To the north is Mueang Chonburi district, to the northeast Ban Bueng district, to the southeast Pluak Daeng district of Rayong Province, and to the south is Bang Lamung district.

== Administration ==

=== Central administration ===
Si Racha is divided into eight sub-districts (tambon), which are further subdivided into 72 administrative villages (muban).

| Tambon | Thai | Villages | Pop. |
|---|---|---|---|
| Si Racha | ศรีราชา | - | 23,927 |
| Surasak | สุรศักดิ์ | 10 | 68,293 |
| Thung Sukhla | ทุ่งสุขลา | 12 | 41,580 |
| Bueng | บึง | 09 | 45,724 |
| Nong Kham | หนองขาม | 11 | 47,192 |
| Khao Khansong | เขาคันทรง | 10 | 10,491 |
| Bang Phra | บางพระ | 12 | 31,301 |
| Bo Win | บ่อวิน | 08 | 40,825 |

=== Local administration ===
There are two cities (thesaban nakhon) in the district:
- Laem Chabang (Thai: เทศบาลนครแหลมฉบัง) consisting of sub-district Thung Sukhla and parts of sub-districts Surasak, Bueng, Nong Kham, and Bang Lamung.
- Chao Phraya Surasak (Thai: เทศบาลนครเจ้าพระยาสุรศักดิ์) consisting of parts of sub-districts Surasak, Bueng, Nong Kham, Khao Khansong, and Bo Win.

There is one town (thesaban mueang) in the district: Si Racha (Thai: เทศบาลเมืองศรีราชา) consisting of sub-district Si Racha, and one sub-district municipality (thesaban tambon), Bang Phra (Thai: เทศบาลตำบลบางพระ) consisting of parts of sub-district Bang Phra.

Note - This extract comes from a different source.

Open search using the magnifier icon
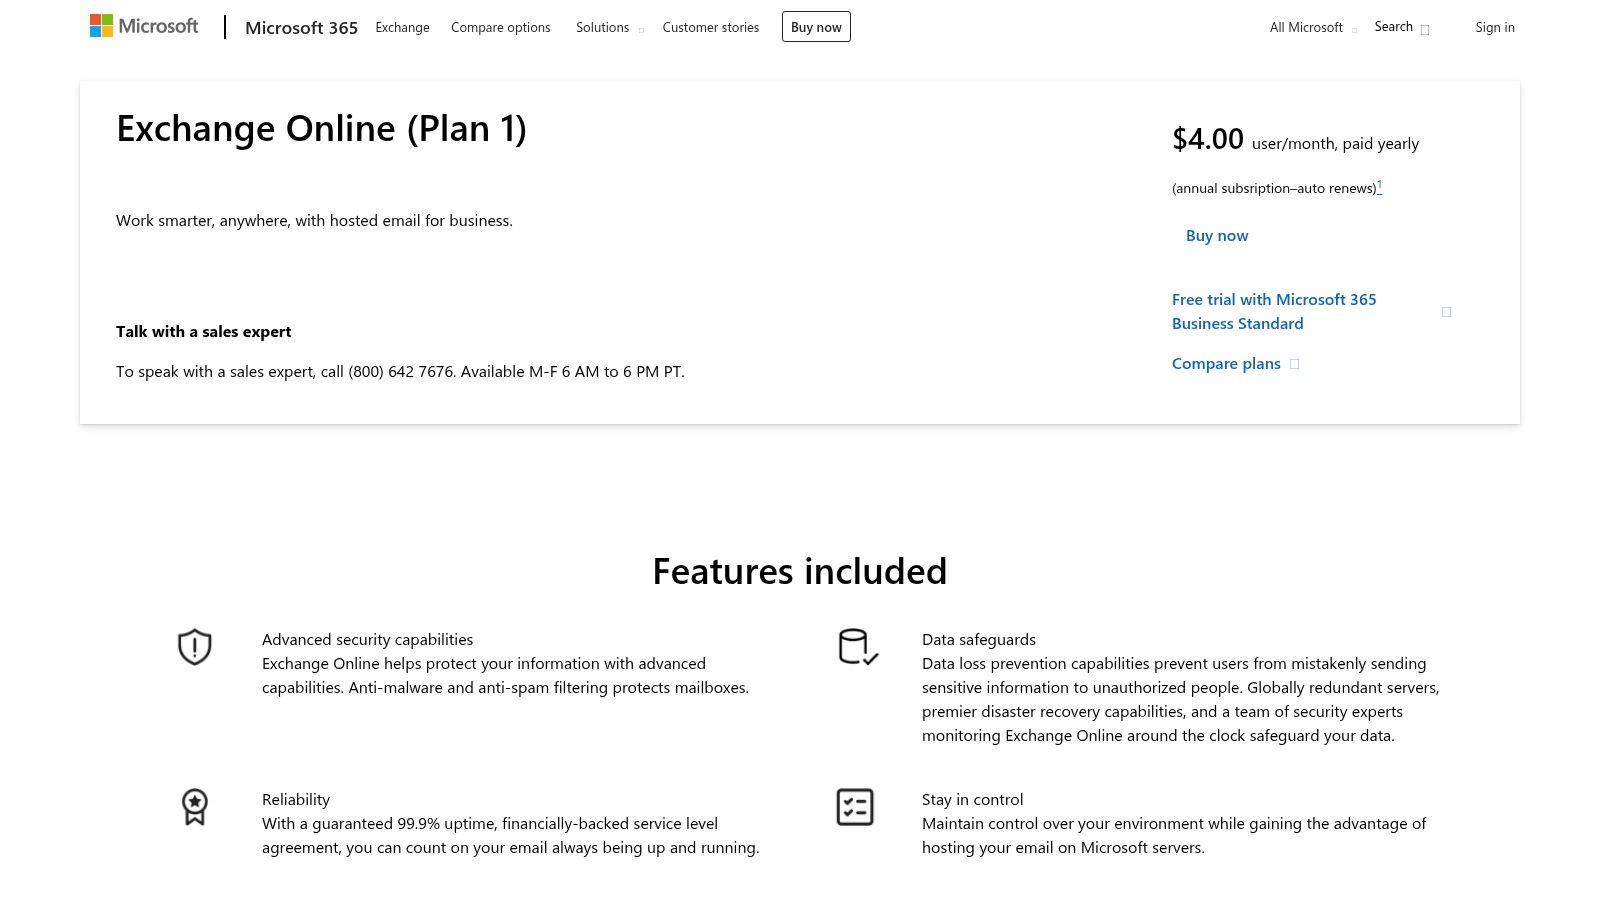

There are four sub-district administrative organizations (SAO) in the district:
- Nong Kham (Thai: องค์การบริหารส่วนตำบลหนองขาม) consisting of parts of sub-district Nong Kham.
- Khao Khansong (Thai: องค์การบริหารส่วนตำบลเขาคันทรง) consisting of parts of sub-district Khao Khansong.
- Bang Phra (Thai: องค์การบริหารส่วนตำบลบางพระ) consisting of parts of sub-district Bang Phra.
- Bo Win (Thai: องค์การบริหารส่วนตำบลบ่อวิน) consisting of parts of sub-district Bo Win.